Viet I-Mei Frozen Foods Co. v. United States
2016 U.S. App. LEXIS 18312
| Fed. Cir. | 2016Background
- Commerce issued an antidumping duty order on frozen warmwater shrimp from Vietnam and applied a Vietnam-wide NME rate of 25.76%; Grobest had previously received a 0% separate rate in earlier reviews and sought individual review in AR4.
- Commerce initiated AR4 covering ~200 exporters; it selected two mandatory respondents and declined Grobest’s initial voluntary-request for individual examination; Grobest sued and the CIT ordered Commerce to individually examine Grobest.
- After the CIT judgment, Commerce reconducted the review, but Grobest twice sought to withdraw from the now-court-ordered individual examination, citing management/accounting changes and costs; Commerce continued the review and served supplemental questionnaires.
- Grobest refused to answer the supplemental questionnaires and did not cooperate; Commerce preliminarily found Grobest impeded the proceeding and applied adverse facts available (AFA), assigning the Vietnam-wide rate of 25.76%.
- The CIT sustained Commerce’s reconducted final results; Grobest appealed, arguing Commerce should have allowed withdrawal and that applying the 25.76% AFA rate was unreasonable and punitive.
- The Federal Circuit affirmed: Commerce reasonably refused to permit withdrawal and properly applied AFA (25.76%) where Grobest failed to cooperate and did not act to the best of its ability.
Issues
| Issue | Plaintiff's Argument | Defendant's Argument | Held |
|---|---|---|---|
| Whether Commerce had to permit Grobest to withdraw from the court-ordered individual examination | Grobest: analogize to 19 C.F.R. § 351.213(d)(1) rescission rule; made withdrawal within 90 days of reconducted review initiation so withdrawal should be allowed | Commerce: no regulation gives voluntary respondents a 90-day right to withdraw once accepted; voluntary respondents treated like mandatory respondents and cannot unilaterally withdraw | Held: Commerce reasonably denied withdrawal; no regulatory 90-day right and treating voluntary respondents as mandatory is reasonable |
| Whether Commerce was required to treat the CIT judgment or objecting parties as dispositive in refusing rescission | Grobest: CIT judgment and timing meant Commerce could/should allow withdrawal | Commerce: judgment and Domestic Producers’ objection were proper factors among others; judgment supported continuing review | Held: Court finds Commerce reasonably relied on judgment and objections among other factors |
| Whether Commerce permissibly applied AFA for Grobest’s failure to cooperate | Grobest: inability to cooperate resulted from prior delay/litigation and thus AFA inappropriate or should be limited to 3.92% | Commerce: Grobest withheld requested information and impeded the review, so AFA authorized; may select adverse rate from prior investigations | Held: AFA application permissible; Grobest failed to act to best ability so adverse inference proper |
| Whether assignment of 25.76% Vietnam-wide rate as AFA was arbitrary or punitive | Grobest: 25.76% is excessive, far above commercial reality and harsher than necessary; at most assign 3.92% | Commerce: may use prior investigation or highest available margins; 25.76% derived from Vietnam-wide rate and corroborated by record; deters noncooperation | Held: 25.76% upheld as supported by record and appropriate corroboration; not arbitrary or punitive |
Key Cases Cited
- Albemarle Corp. & Subsidiaries v.
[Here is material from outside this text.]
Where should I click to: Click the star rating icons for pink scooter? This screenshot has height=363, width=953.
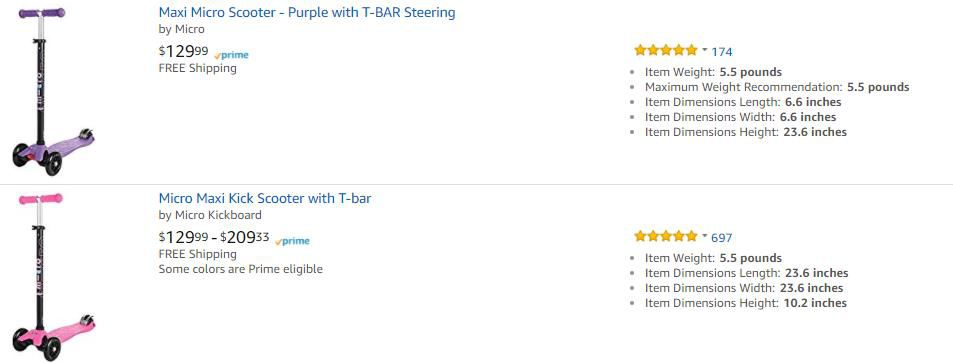pyautogui.click(x=666, y=237)
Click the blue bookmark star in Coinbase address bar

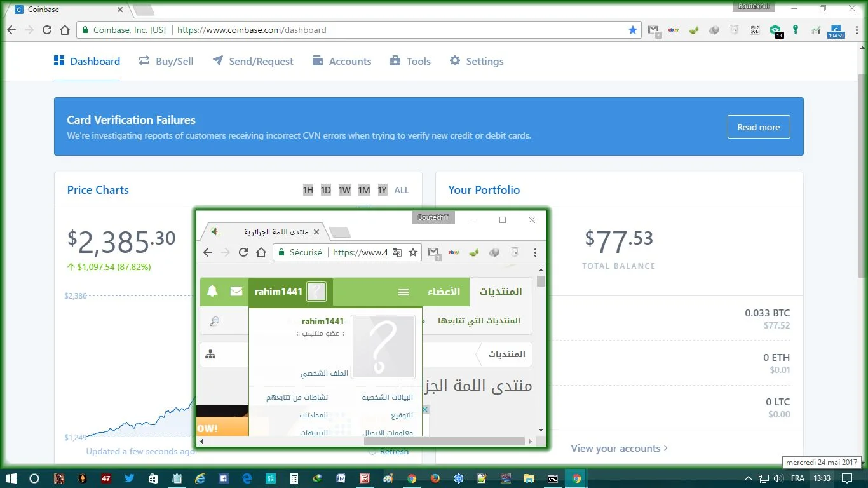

United States, 821 F.3d 1345 (Fed. Cir. 2016) (NME countrywide rate and separate-rate framework)
- Apex Exports v. United States, 777 F.3d 1373 (Fed. Cir. 2015) (standard of review for CIT decisions of Commerce)
- Nippon Steel Corp. v. United States, 337 F.3d 1373 (Fed. Cir. 2003) (respondent must act to the best of its ability)
- Gallant Ocean (Thailand) Co. v. United States, 602 F.3d 1319 (Fed. Cir. 2010) (Commerce discretion to select secondary sources for AFA)
- F.lli De Cecco Di Filippo Fara S. Martino S.p.A. v. United States, 216 F.3d 1027 (Fed. Cir. 2000) (AFA selection from secondary sources)
- Transcom, Inc. v. United States, 294 F.3d 1371 (Fed. Cir. 2002) (separate-rate entitlement in NME proceedings)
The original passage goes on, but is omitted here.